## Provided records

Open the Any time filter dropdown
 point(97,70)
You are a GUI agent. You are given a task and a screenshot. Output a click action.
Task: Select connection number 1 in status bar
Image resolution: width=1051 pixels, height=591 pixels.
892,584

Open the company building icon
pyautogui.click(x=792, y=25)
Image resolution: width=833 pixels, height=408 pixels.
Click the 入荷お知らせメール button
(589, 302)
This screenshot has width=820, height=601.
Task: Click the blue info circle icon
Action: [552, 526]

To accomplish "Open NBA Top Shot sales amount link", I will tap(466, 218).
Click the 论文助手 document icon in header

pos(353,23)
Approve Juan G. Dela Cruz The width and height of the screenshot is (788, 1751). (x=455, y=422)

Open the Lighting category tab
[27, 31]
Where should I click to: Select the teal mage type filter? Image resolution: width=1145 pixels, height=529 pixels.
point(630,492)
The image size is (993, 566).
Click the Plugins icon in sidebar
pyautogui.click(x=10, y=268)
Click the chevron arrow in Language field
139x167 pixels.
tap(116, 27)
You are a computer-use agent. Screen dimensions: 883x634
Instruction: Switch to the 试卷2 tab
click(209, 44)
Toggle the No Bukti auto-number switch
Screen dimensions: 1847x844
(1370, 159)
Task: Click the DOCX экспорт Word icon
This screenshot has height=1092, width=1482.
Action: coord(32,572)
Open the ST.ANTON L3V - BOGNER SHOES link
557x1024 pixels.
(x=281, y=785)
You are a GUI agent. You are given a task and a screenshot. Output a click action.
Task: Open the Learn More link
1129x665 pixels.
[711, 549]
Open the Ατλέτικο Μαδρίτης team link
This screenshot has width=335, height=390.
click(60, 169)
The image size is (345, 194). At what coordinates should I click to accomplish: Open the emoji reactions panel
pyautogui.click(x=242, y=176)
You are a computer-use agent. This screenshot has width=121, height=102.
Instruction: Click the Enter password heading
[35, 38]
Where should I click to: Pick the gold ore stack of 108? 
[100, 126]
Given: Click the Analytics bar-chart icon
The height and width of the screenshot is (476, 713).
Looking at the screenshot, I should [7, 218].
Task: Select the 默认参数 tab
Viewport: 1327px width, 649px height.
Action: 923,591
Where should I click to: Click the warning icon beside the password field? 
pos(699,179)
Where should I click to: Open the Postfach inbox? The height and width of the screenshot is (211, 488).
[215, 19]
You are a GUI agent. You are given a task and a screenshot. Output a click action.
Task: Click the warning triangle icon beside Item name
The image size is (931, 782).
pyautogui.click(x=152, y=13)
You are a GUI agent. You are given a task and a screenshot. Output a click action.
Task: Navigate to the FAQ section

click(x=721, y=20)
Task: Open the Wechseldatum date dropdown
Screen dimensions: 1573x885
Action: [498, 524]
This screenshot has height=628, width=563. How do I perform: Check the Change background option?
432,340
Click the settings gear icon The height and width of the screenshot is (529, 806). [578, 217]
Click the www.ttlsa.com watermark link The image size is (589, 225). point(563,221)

## Short task
Reproduce all of the records above, changing "GUI agent" to "desktop agent" everywhere it appears and keeping everything else the same.

## Answer for this exercise
Open the Any time filter dropdown
 point(97,70)
You are a desktop agent. You are given a task and a screenshot. Output a click action.
Task: Select connection number 1 in status bar
Image resolution: width=1051 pixels, height=591 pixels.
892,584

Open the company building icon
pyautogui.click(x=792, y=25)
Image resolution: width=833 pixels, height=408 pixels.
Click the 入荷お知らせメール button
(589, 302)
This screenshot has width=820, height=601.
Task: Click the blue info circle icon
Action: [552, 526]

To accomplish "Open NBA Top Shot sales amount link", I will tap(466, 218).
Click the 论文助手 document icon in header

pos(353,23)
Approve Juan G. Dela Cruz The width and height of the screenshot is (788, 1751). (x=455, y=422)

Open the Lighting category tab
[27, 31]
Where should I click to: Select the teal mage type filter? Image resolution: width=1145 pixels, height=529 pixels.
point(630,492)
The image size is (993, 566).
Click the Plugins icon in sidebar
pyautogui.click(x=10, y=268)
Click the chevron arrow in Language field
139x167 pixels.
tap(116, 27)
You are a computer-use agent. Screen dimensions: 883x634
Instruction: Switch to the 试卷2 tab
click(209, 44)
Toggle the No Bukti auto-number switch
Screen dimensions: 1847x844
(1370, 159)
Task: Click the DOCX экспорт Word icon
This screenshot has height=1092, width=1482.
Action: coord(32,572)
Open the ST.ANTON L3V - BOGNER SHOES link
557x1024 pixels.
(x=281, y=785)
You are a desktop agent. You are given a task and a screenshot. Output a click action.
Task: Open the Learn More link
1129x665 pixels.
[711, 549]
Open the Ατλέτικο Μαδρίτης team link
This screenshot has width=335, height=390.
click(60, 169)
The image size is (345, 194). At what coordinates should I click to accomplish: Open the emoji reactions panel
pyautogui.click(x=242, y=176)
You are a computer-use agent. This screenshot has width=121, height=102.
Instruction: Click the Enter password heading
[35, 38]
Where should I click to: Pick the gold ore stack of 108? 
[100, 126]
Given: Click the Analytics bar-chart icon
The height and width of the screenshot is (476, 713).
Looking at the screenshot, I should [7, 218].
Task: Select the 默认参数 tab
Viewport: 1327px width, 649px height.
Action: 923,591
Where should I click to: Click the warning icon beside the password field? 
pos(699,179)
Where should I click to: Open the Postfach inbox? The height and width of the screenshot is (211, 488).
[215, 19]
You are a desktop agent. You are given a task and a screenshot. Output a click action.
Task: Click the warning triangle icon beside Item name
The image size is (931, 782).
pyautogui.click(x=152, y=13)
You are a desktop agent. You are given a task and a screenshot. Output a click action.
Task: Navigate to the FAQ section

click(x=721, y=20)
Task: Open the Wechseldatum date dropdown
Screen dimensions: 1573x885
Action: [498, 524]
This screenshot has height=628, width=563. How do I perform: Check the Change background option?
432,340
Click the settings gear icon The height and width of the screenshot is (529, 806). [578, 217]
Click the www.ttlsa.com watermark link The image size is (589, 225). point(563,221)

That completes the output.